Connie McDougall said crews were also toiling with downed trees in Seattle City Light’s service area. “We had to fix more than 200 outages, and every one of those is not an easy fix,” McDougall said. “This was a very complicated, large outage. It’s a time-consuming, meticulous, complex job. The worst is behind us in terms of weather. Now it’s just a massive amount of work.”
Roberto Bonaccorso, spokesman for Seattle City Light, said the utility hadn’t been hit with such a destructive storm since the 2006 Hanukkah Eve blast.
“It’s trees, branches, leaves when you have 60-mph wind hitting a power line; it’s going to cause damage. It’s not for lack of planning, it’s just a huge event.
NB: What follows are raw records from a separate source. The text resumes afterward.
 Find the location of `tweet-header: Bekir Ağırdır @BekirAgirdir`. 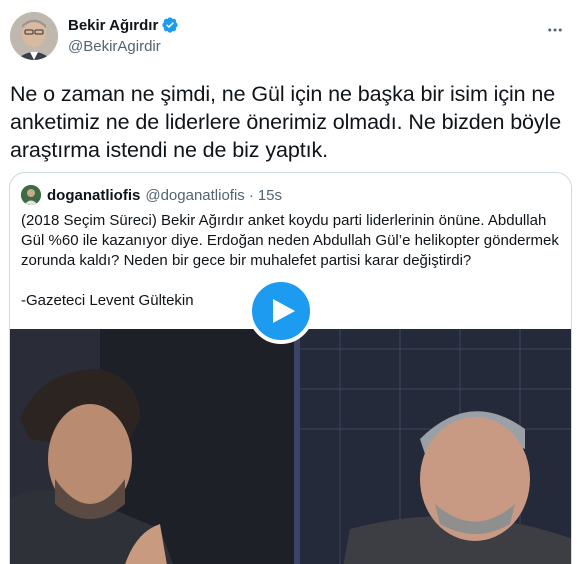

tweet-header: Bekir Ağırdır @BekirAgirdir is located at coordinates (290, 37).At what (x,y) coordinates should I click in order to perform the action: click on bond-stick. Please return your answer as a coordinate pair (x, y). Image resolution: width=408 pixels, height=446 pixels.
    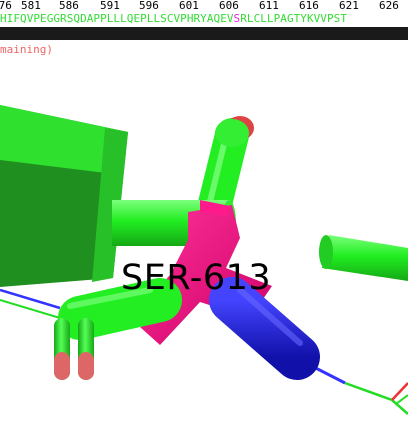
    Looking at the image, I should click on (365, 258).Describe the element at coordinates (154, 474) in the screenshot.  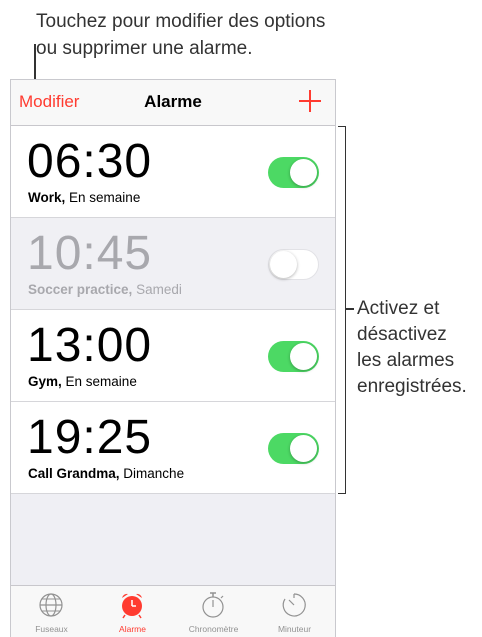
I see `alarm-repeat: Dimanche` at that location.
Every utility that serves our area is struggling right now.”
Two people were killed in Saturday’s storm, including a 10-year-old girl.
While homes and businesses were in the dark on Saturday, the storm left emergency responders chasing one 911 call after the next.
“Our dispatchers figured they did on Saturday just over 800 emergency 911 calls,” said State Patrol spokesman Trooper Chris Webb. “Normally, I guess they have about 100; Saturdays tend to be pretty slow. We investigated 171 collisions from 5 Saturday morning to 5 p.m. Sunday evening. That’s just in King County.”
Seattle police handled 2,381 emergency 911 calls Saturday — almost 100 an hour, said spokesman Sgt. Sean Whitcomb. The department also responded to 90 traffic collisions, he said.